Zephyr Teachout on Lobbying

Zephyr Teachout, a Duke Law professor, has this interesting and timely piece on lobbying reform in Democracy, A Journal of Ideas (free registration required).  Some excerpts:

Lobbying distorts American democracy by introducing a pay-to-play scale to the public’s ability to petition the government. It turns our government from a fundamentally public-facing entity to a private-facing one. If we do not radically change the role of the lobbying industry in decision-making, laws will increasingly tend towards complex mechanisms that redistribute power away from the people and toward the clients of the most effective lobbyists. 

Congress has become dependent on federal lobbyists to provide information about the impact of proposed legislation, even as that information is carefully selected to favor certain kinds of decisions. The problem with lobbying, therefore, isn’t lying or unlawfulness. Rather, when it dominates Congressional processes as it does, it systematically distorts decision making in the most undemocratic of ways, to the most undemocratic of ends. 
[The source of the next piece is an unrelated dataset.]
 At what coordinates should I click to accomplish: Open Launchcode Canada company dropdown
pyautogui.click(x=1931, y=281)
Professional lobbying didn’t exist at the time of the founding, and it remained almost nonexistent for over a century in the federal government. Through the late 1800s, courts refused to enforce contracts for helping procure government grants or lobbying. The 1877 Georgia Constitution declared lobbying a crime. Even the Supreme Court opposed it: In the 1874 case Trist v. Child, it refused to enforce a contract between a lawyer and an elderly client he represented in Congress, who could not have traveled to Washington on his own. The court held that anything other than directly petitioning the government was an abrogation and corruption of a citizen’s civic responsibility: “There is a…duty resting upon the citizen. In his intercourse with those in authority, whether executive or legislative, touching the performance of their functions, he is bound to exhibit truth, frankness, and integrity. Any departure from the line of rectitude in such cases, is not only bad in morals, but involves a public wrong.” 
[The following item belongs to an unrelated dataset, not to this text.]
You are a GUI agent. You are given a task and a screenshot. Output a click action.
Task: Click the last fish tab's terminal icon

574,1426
 We could place caps on campaign spending, for instance (though, given Buckley v. Valeo, in which the Supreme Court made mandatory caps on campaign spending unconstitutional, we would need a Constitutional amendment to allow them). Likewise, we could pass an amendment allowing states and the federal government to experiment with banning lobbying altogether, something first tried by many states in the late 1800s. For example, one state might restrict their members of Congress from meeting with lobbyists from any company over a certain capitalization; another might only allow paid lobbying of membership organizations of a certain size; a third might experiment with creating limitations on what organizations with limited liability are allowed to do. And, instead of raising the salary of members of Congress and staff so they are not tempted by the revolving door, we might cap the salaries and benefits of federally licensed and regulated lobbyists.